The First Cabinet Müller (German: Kabinett Müller I or das erste Kabinett Müller) was the third democratically elected government of Germany and the second in office after the Weimar Constitution came into force in August 1919. It was named after the new Chancellor (Reichskanzler) Hermann Müller of the Social Democratic Party of Germany (SPD). The cabinet was based on the same three centre-left parties as the previous one: the SPD, the German Center Party (Zentrum) and the German Democratic Party (DDP). It was formed in March 1920 after the resignation of the Cabinet Bauer. The Cabinet Müller resigned in reaction to the outcome of the Reichstag elections of 6 June 1920.

Election and establishment
In late March 1920, when Reichspräsident (president) Friedrich Ebert (SPD) asked Hermann Müller (SPD) to form a new government, the parliament of Germany was still the Weimar National Assembly which served as the "acting Reichstag" according to Article 180 of the constitution. New elections for the Reichstag had yet to be held. The cabinet was based on the three centre-left parties that also made up the previous Cabinet Bauer: the SPD, the German Center Party (Zentrum) and the German Democratic Party (DDP). These parties accounted for 331 out of a total of 421 seats in the National Assembly and were also known as the Weimar Coalition.

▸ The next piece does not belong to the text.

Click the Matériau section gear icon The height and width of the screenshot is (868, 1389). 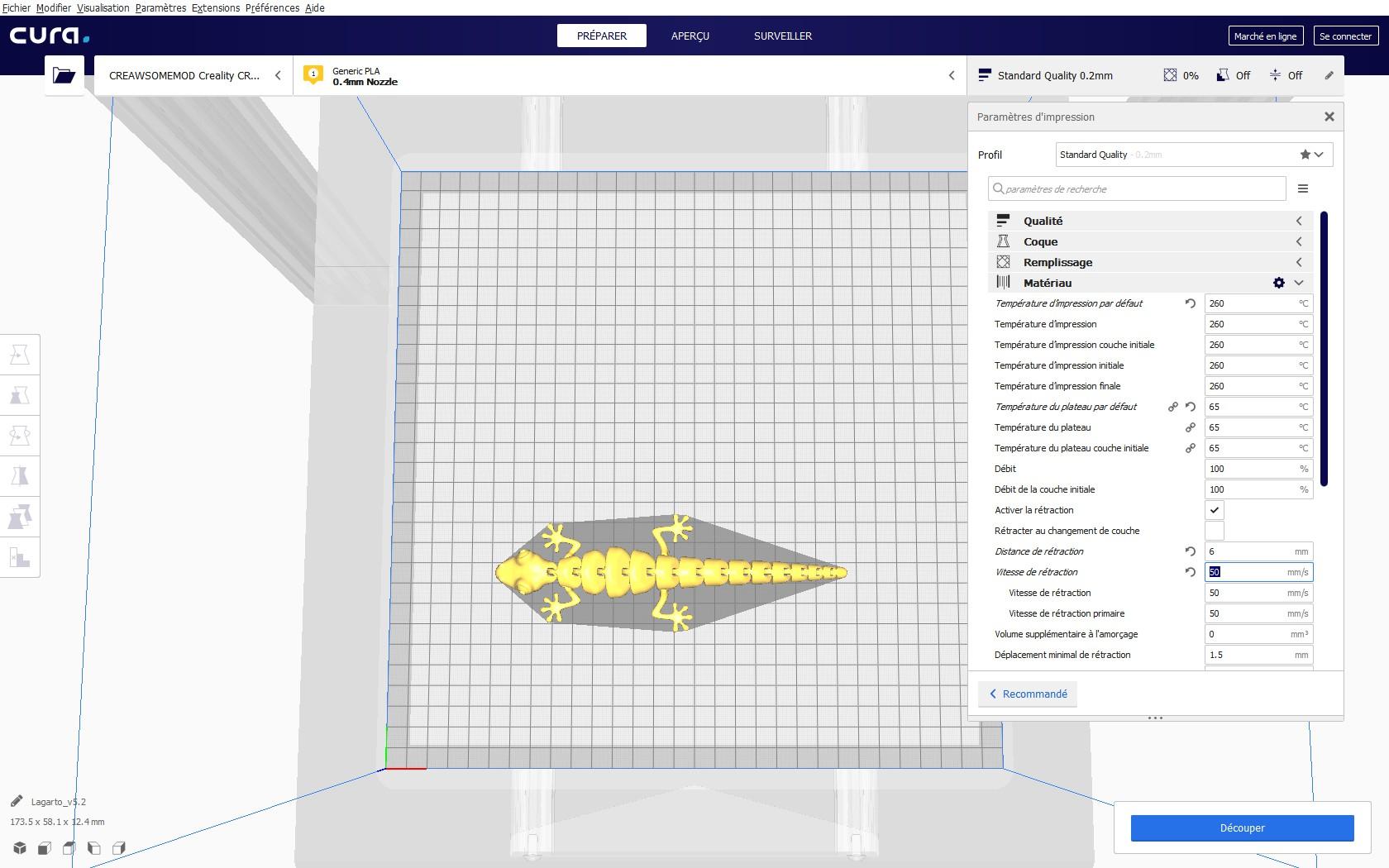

The previous government, led by Gustav Bauer, also SPD, had become untenable and finally resigned on 27 March 1920 as a result of the Kapp-Lüttwitz Putsch. In the wake of the putsch's collapse, caused not least by a national general strike, the unions drew up an eight-point agenda as conditions for ending the strike. They demanded the punishment of the putschists, dissolution of associations hostile to the constitution, new social laws and the socialization of "appropriate" industries. They also demanded a right to participate in the creation of a new government. Although Otto Wels for the SPD rejected the harsh form in which Carl Legien had presented the unions' demands, the SPD accepted that both the current Reich government and the government of Prussia had been compromised and discredited by the putsch and would have to resign. The new government was to be based on politicians not tainted by the charge of having—voluntarily or involuntarily—aided and abetted the putsch. This was a position not shared by the SPD's coalition partners, however. The DDP did not see itself bound by any conditions the unions had attached to the ending of the general strike. Although the formation of a new government and restoring order in the Reich became increasingly pressing with the threat of a general uprising from the left (see Ruhr Uprising), the positions of the coalition partners seemed to move further apart.

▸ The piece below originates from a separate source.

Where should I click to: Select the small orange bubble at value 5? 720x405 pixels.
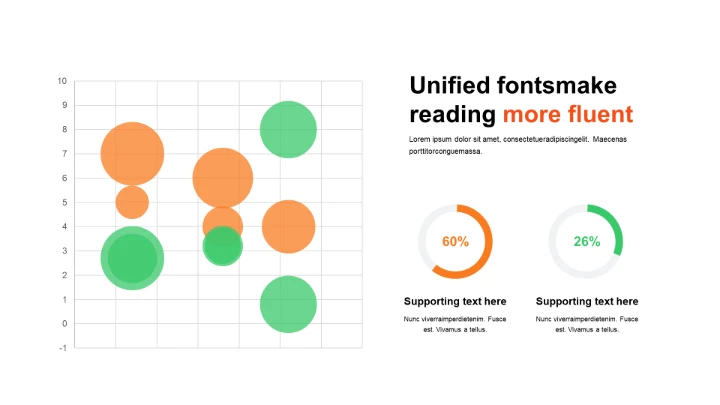point(132,202)
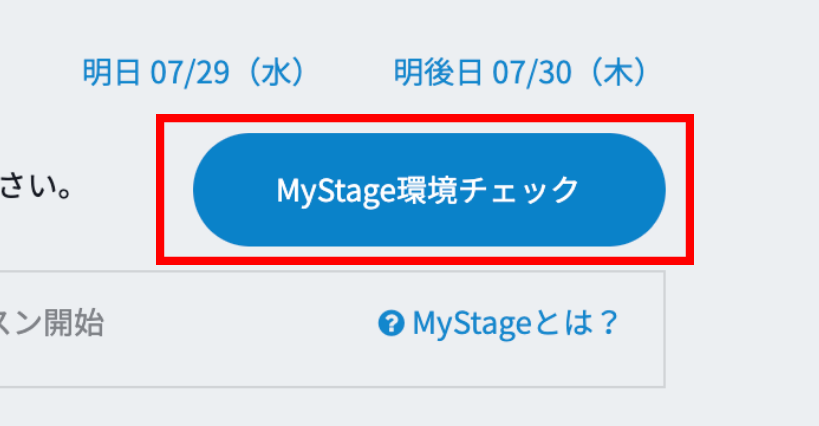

On the left, both Legien and Rudolf Wissell were unwilling to become Chancellor. The eventual government to emerge thus largely ignored the eight points. No changes of coalition partners were possible. The right-wing DVP had disqualified itself by its behaviour during the putsch, the left-wing USPD insisted on a purely socialist government. Within the SPD, some favoured a coalition with the USPD, but the risk of a civil war or outright secession by some states in southern Germany was ultimately seen as too great. This decision ended all attempts to move ahead with the socialization project, promoted by many on the left like Rudolf Hilferding.

On 24 March, president Ebert called the leaders of the coalition parties to discuss the new cabinet. The SPD had settled on Hermann Müller as new Chancellor. The previous Chancellor, Bauer, although blamed by many for not having prevented the putsch, remained in the new cabinet but in the much lower profile job as Minister of the Treasury. Former Vice-Chancellor and Minister of Justice Eugen Schiffer (DDP), who had been in the forefront of those negotiating with the putschists, did not become a member of the new cabinet. However, many other ministers of the Cabinet Bauer remained. Müller had been Foreign Minister under Chancellor Bauer and retained that office until a replacement could be found in April 1920.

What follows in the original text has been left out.